Online fashion retailer Yoox said it remains confident in its outlook, despite reporting a 14.1% decline in first-quarter net profit because of increased investment costs.
Net income reached €1.1 million ($1.4 million) for the three months to March 31, compared to €1.2 million in the same period the prior year.
The company said this was due to a 63.1% hike in investment costs — in innovation and technology, and the automation of the central operations and distribution platform.
Excluding these costs, net income would have increased 26.7% to reach €2.6 million.
Revenue increased 21.4% to €110.4 million from €91 million last year. Yoox said it reported solid performances in all of its key markets, including Italy, Europe and Asia.

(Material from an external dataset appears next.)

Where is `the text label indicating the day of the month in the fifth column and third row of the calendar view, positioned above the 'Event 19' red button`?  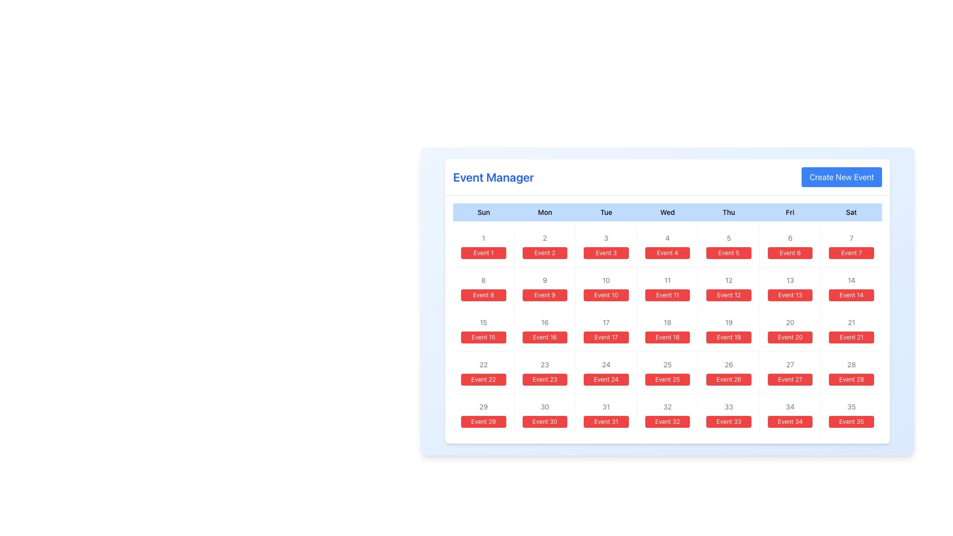
the text label indicating the day of the month in the fifth column and third row of the calendar view, positioned above the 'Event 19' red button is located at coordinates (729, 323).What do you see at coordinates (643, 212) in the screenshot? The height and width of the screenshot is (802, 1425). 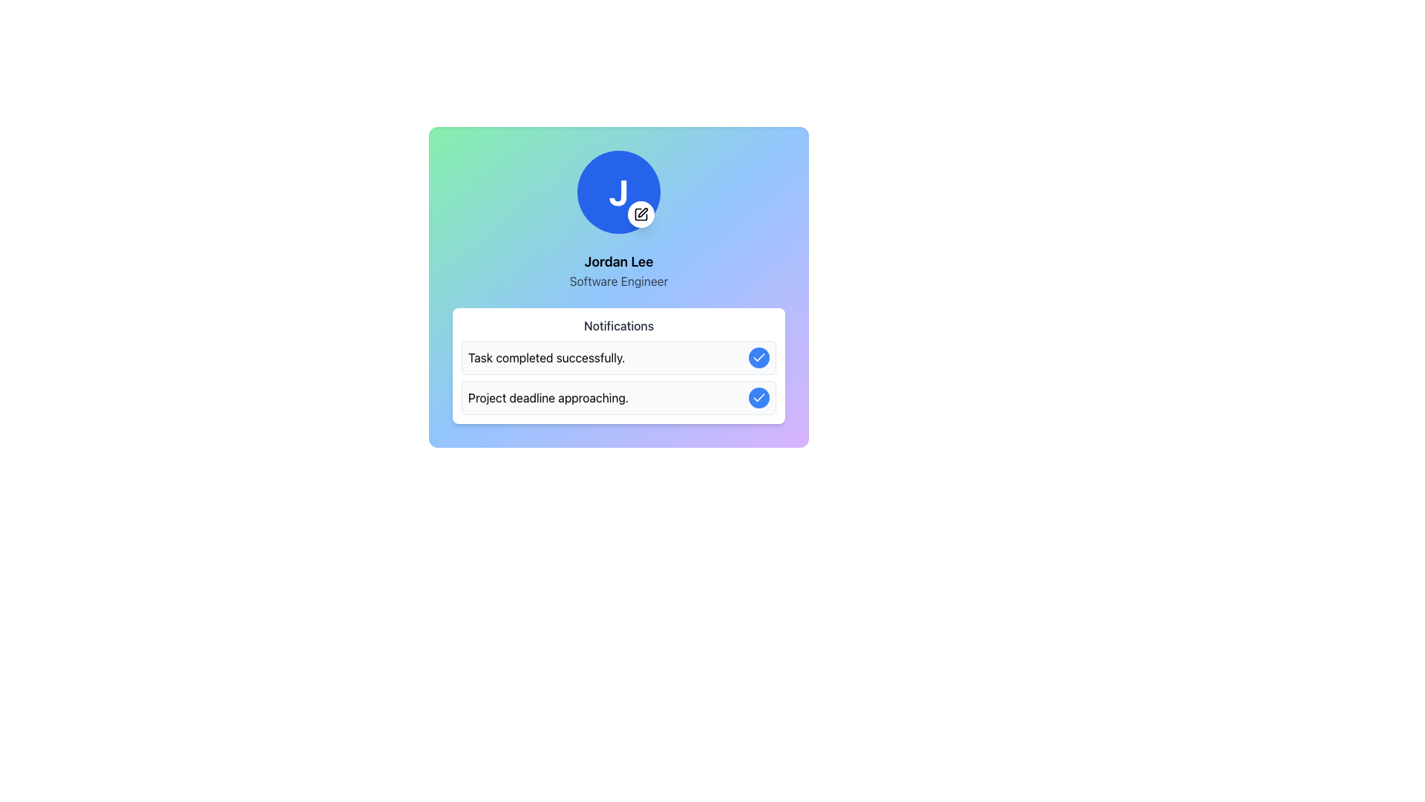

“In the first three months of 2013, Yoox continued along its growth path,” said company founder and CEO Federico Marchetti. “We are particularly pleased with the results achieved in Italy, which recorded double-digit growth rates for the second consecutive quarter, confirming the trust that our customers have in the Yoox brand.
“On the one hand, we continued to work towards developing the online presence of the brands of the joint venture with Kering. On the other, we have already laid the foundations for enhancing the online stores of some of our important partners, which will be launched during the year,” Marchetti added.
Looking forward, Yoox said it will continue to invest in its logistics platform and in technology.